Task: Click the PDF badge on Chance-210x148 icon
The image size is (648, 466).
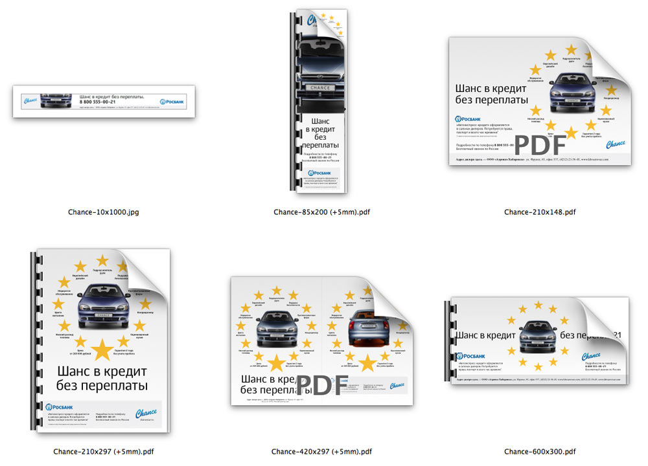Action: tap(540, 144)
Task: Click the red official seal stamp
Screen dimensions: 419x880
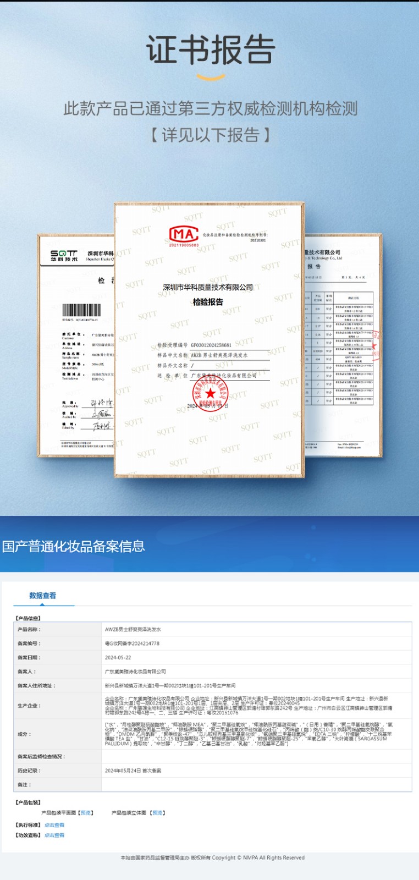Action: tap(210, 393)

----------

EXERCISE DESCRIPTION: Your task is to repeat exactly the lines from the one containing "The image size is (648, 466)." through the end of the material, both included, and only those, without pictures.

RESULT OF THIS TASK:
The image size is (648, 466).
Action: tap(540, 144)
Task: Click the red official seal stamp
Screen dimensions: 419x880
Action: tap(210, 393)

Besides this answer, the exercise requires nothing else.